Storacha selects which nodes receive uploads and replicas. The current algorithm uses weighted random selection with uniform weights—all active, healthy nodes have equal probability of selection.

Future Considerations

Selection may evolve to consider:

Throughput history: Faster nodes may receive more allocations
Reliability: Fewer failures could increase preference
Geographic optimization: Proximity to clients may factor in
Capacity: Nodes with more available space may receive larger allocations

Operators who invest in performance and reliability may benefit as the selection algorithm matures.

What Gets Stored

Your node stores several types of data:

Blobs are chunks of content identified by their cryptographic hash (content addressing). User data constitutes the bulk of storage usage.

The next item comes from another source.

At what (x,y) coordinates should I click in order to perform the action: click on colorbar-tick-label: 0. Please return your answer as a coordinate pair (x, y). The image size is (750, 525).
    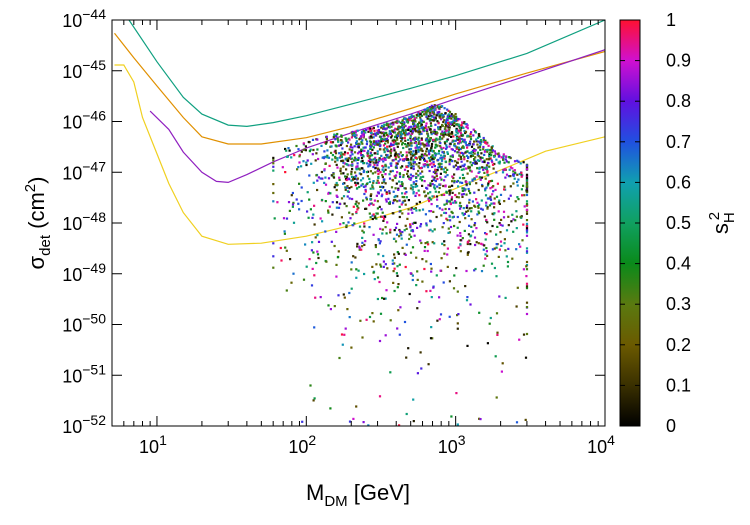
    Looking at the image, I should click on (671, 426).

Location claims are also blobs, but with different content—they record where data can be retrieved. When your node accepts user data, it creates a claim asserting "this content is available at this URL."

IPNI advertisements are published by your node to the InterPlanetary Network Indexer. These advertisements form a chain that points to your claims, making your content discoverable by clients querying the network.

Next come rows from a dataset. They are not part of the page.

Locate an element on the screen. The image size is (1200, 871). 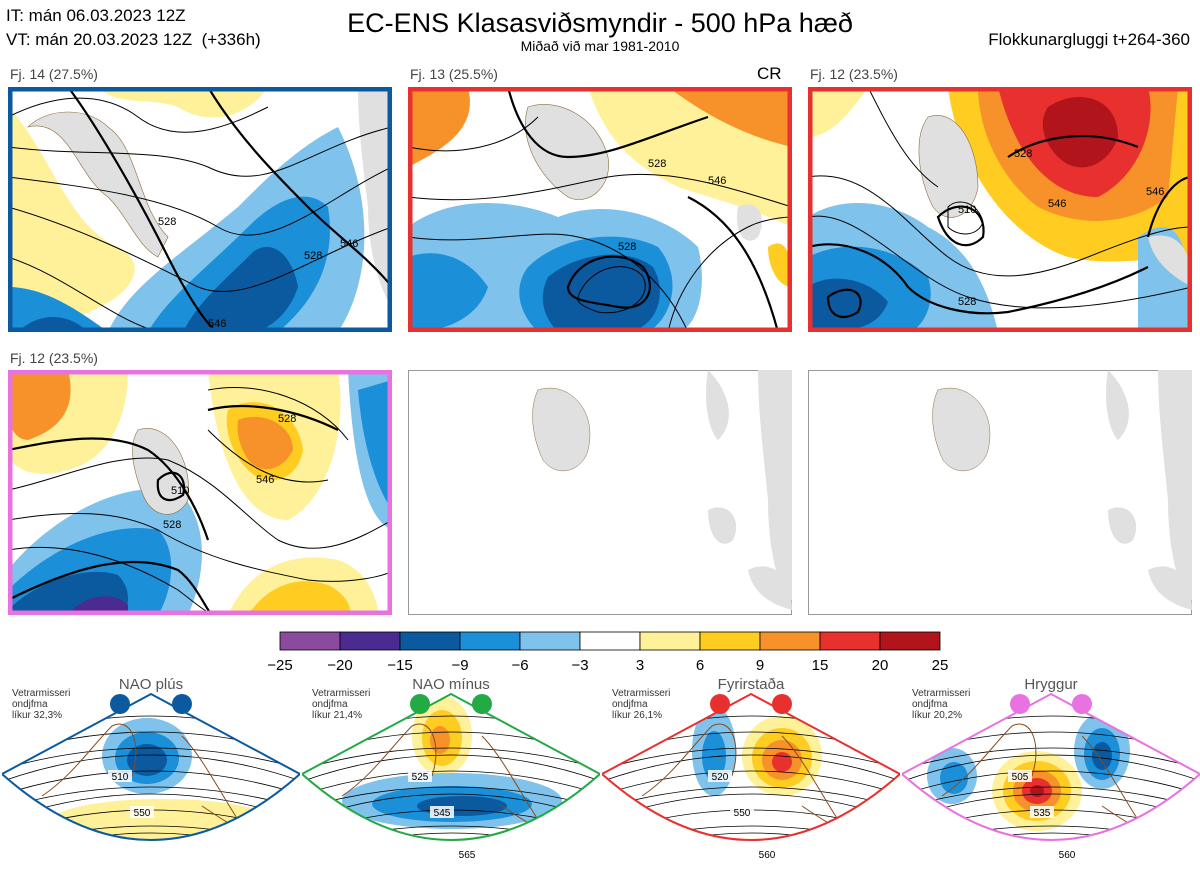
colorbar-tick-label: 25 is located at coordinates (940, 666).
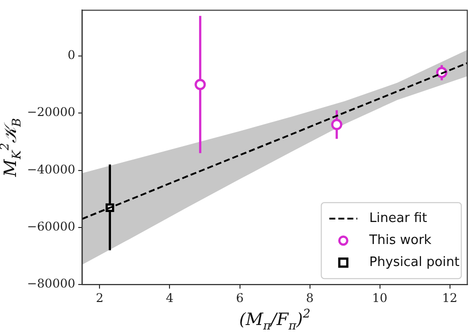 This screenshot has height=333, width=474. What do you see at coordinates (51, 112) in the screenshot?
I see `y-tick-label: −20000` at bounding box center [51, 112].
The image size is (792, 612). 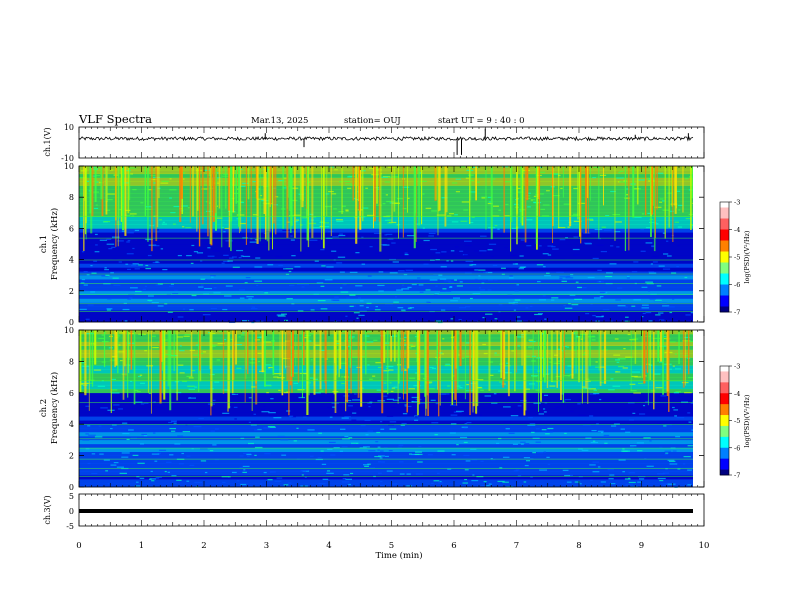 What do you see at coordinates (747, 420) in the screenshot?
I see `ch2-colorbar-label: log(PSD)(V²/Hz)` at bounding box center [747, 420].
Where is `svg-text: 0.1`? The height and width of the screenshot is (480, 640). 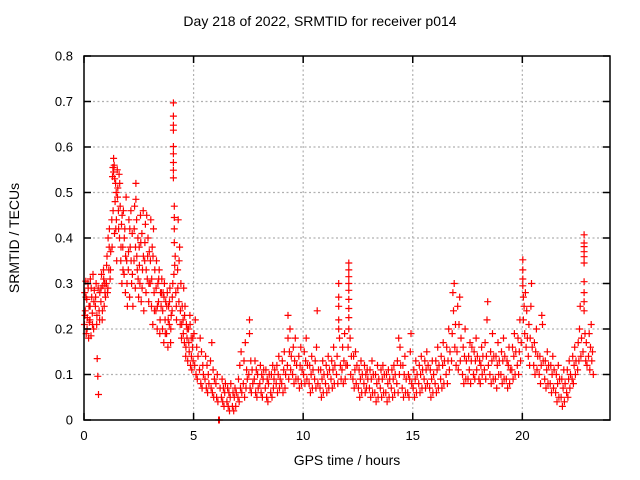
svg-text: 0.1 is located at coordinates (64, 374).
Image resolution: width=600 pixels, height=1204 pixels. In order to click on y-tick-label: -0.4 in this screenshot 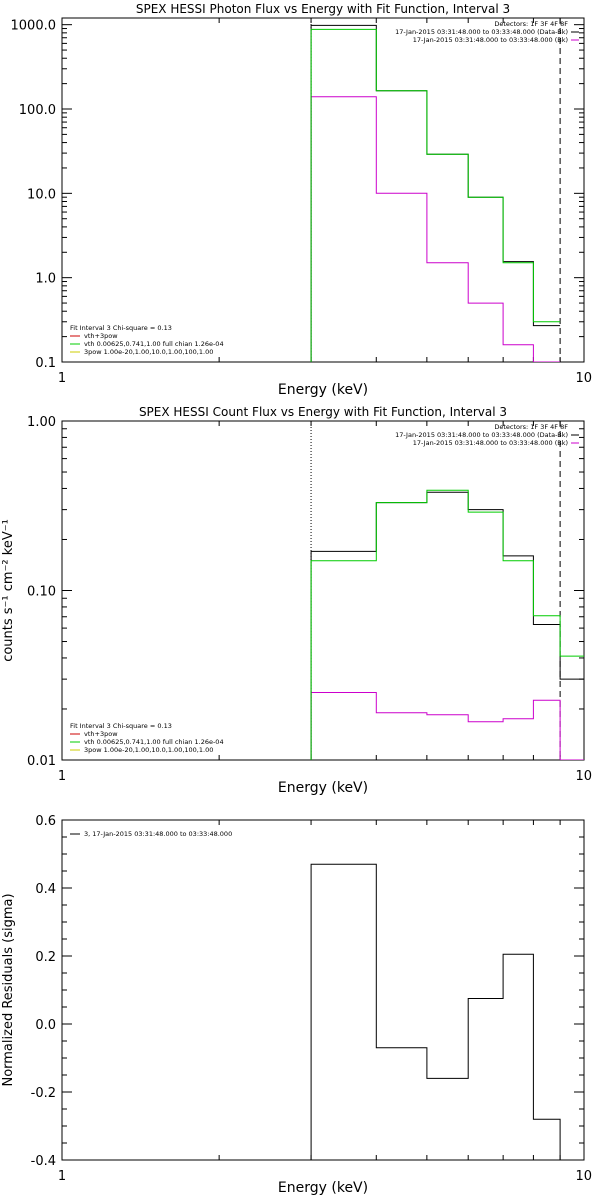, I will do `click(44, 1162)`.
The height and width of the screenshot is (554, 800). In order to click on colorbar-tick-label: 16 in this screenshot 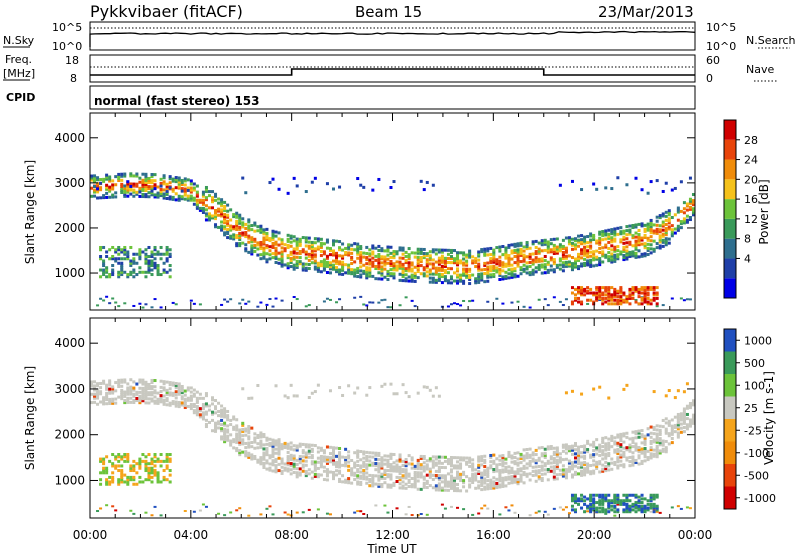, I will do `click(751, 200)`.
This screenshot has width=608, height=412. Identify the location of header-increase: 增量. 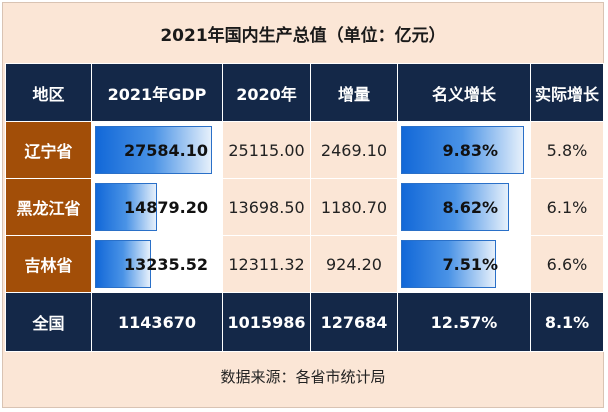
(354, 92).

In practice, almost all blobs uploaded to Piri are 256MiB. This will eventually expand to 512MiB—no operator action required, but it helps to understand the rate and size of data moving through your system.

Aggregation

Before data can be proven on-chain, it must be aggregated into larger units with cryptographic commitments:

Pieces arrive: Individual blobs are accepted and queued for aggregation
CommP calculation: Pieces are combined and a commitment hash (CommP) is calculated. This is CPU-intensive—modern processors with SHA extensions significantly improve performance.
Root creation: The aggregated commitment becomes a "root" in your data set
On-chain registration: The root is added to your data set on-chain

The aggregation manager runs in the background, periodically checking for pending pieces and batching them together. The polling interval and batch size are tunable—see aggregation manager configuration and dynamic configuration for details.

What Gets Stored Where

Piri manages several categories of data:

Blobs: User data and location claims
Aggregation state: CommP calculations and pending aggregates
Publisher metadata: IPNI publication records
Receipts: UCAN receipt journals for egress tracking

The storage backend handles persistence. Configure storage paths during initialization or via the repo.data_dir configuration option.

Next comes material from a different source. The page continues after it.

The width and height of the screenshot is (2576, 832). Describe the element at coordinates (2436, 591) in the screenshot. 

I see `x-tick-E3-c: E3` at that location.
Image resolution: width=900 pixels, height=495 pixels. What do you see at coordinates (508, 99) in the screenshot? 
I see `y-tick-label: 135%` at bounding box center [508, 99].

Performance Considerations

Some performance factors are within your control; others are not.

What operators control:

Kernel tuning and network stack configuration
Network peering and connectivity
Hardware selection (SHA extensions accelerate hashing)
Disk I/O performance

What operators do not control:

Client bandwidth and connection quality
Client geographic location
Internet routing between client and node
Storacha's selection decisions

Optimizing what you control improves your node's performance profile, which may influence selection as the algorithm evolves.

Capacity Planning

Consider these factors when sizing storage:

Data growth: Storage usage grows as you accept more data
Retention: Data remains until explicitly removed (rare in normal operation)
Headroom: Maintain buffer space for aggregation working files and database growth
Backup: Consider your backup strategy for stored data

Scaling Options

As capacity needs grow, you have options:

Multiple nodes: Run additional Piri instances, each managing its own storage
Scalable storage backend: Use a storage backend that can grow with your needs

Database Selection

Piri uses a database for operational state and job scheduling. Choose based on your scale and requirements—see Database for details on SQLite versus PostgreSQL.

The Prerequisites guide recommends 1+ TB to start, but actual needs depend on how much data Storacha routes to your node.